#### EXERCISE REQUIREMENTS:
Your answer should be the line containing "[Open navigation menu] (211, 77)" and each line after it through the end of the data below, repeated exactly.

* * * * *

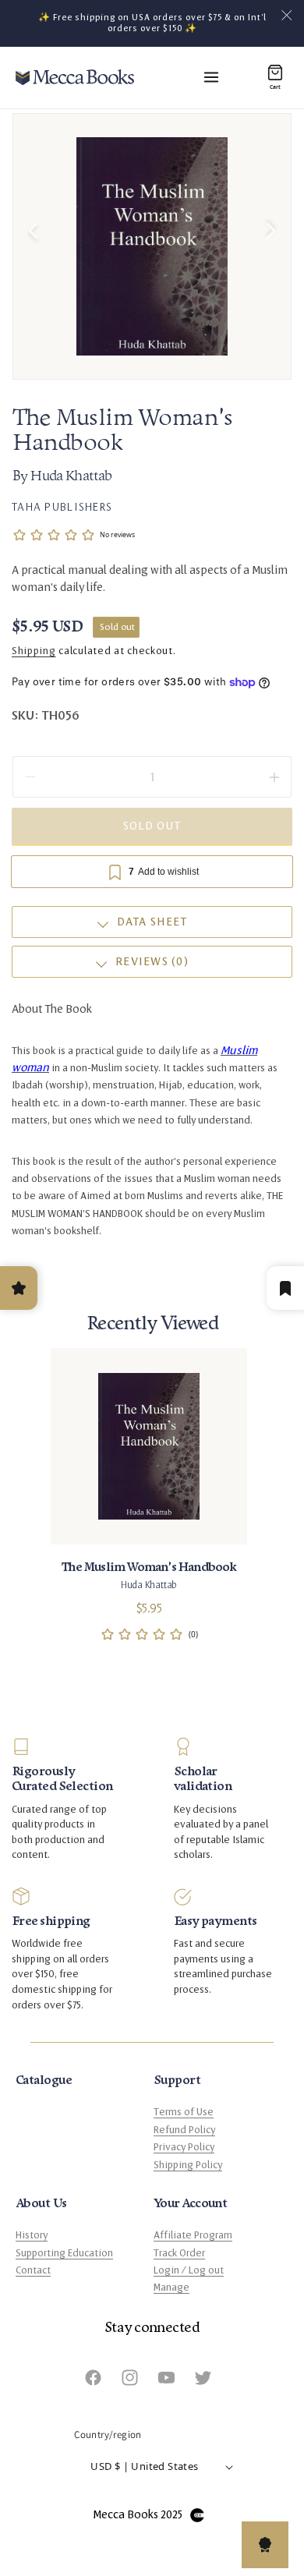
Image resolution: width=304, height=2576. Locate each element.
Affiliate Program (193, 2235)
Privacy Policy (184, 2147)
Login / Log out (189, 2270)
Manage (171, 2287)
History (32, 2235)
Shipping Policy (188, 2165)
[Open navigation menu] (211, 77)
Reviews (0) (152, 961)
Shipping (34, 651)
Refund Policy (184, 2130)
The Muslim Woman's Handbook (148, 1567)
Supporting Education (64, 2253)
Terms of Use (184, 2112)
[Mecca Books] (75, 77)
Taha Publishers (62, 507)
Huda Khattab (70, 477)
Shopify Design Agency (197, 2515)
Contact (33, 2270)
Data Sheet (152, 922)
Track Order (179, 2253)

* * * * *

#### RESULT BELOW:
[Open navigation menu] (211, 77)
Reviews (0) (152, 961)
Shipping (34, 651)
Refund Policy (184, 2130)
The Muslim Woman's Handbook (148, 1567)
Supporting Education (64, 2253)
Terms of Use (184, 2112)
[Mecca Books] (75, 77)
Taha Publishers (62, 507)
Huda Khattab (70, 477)
Shopify Design Agency (197, 2515)
Contact (33, 2270)
Data Sheet (152, 922)
Track Order (179, 2253)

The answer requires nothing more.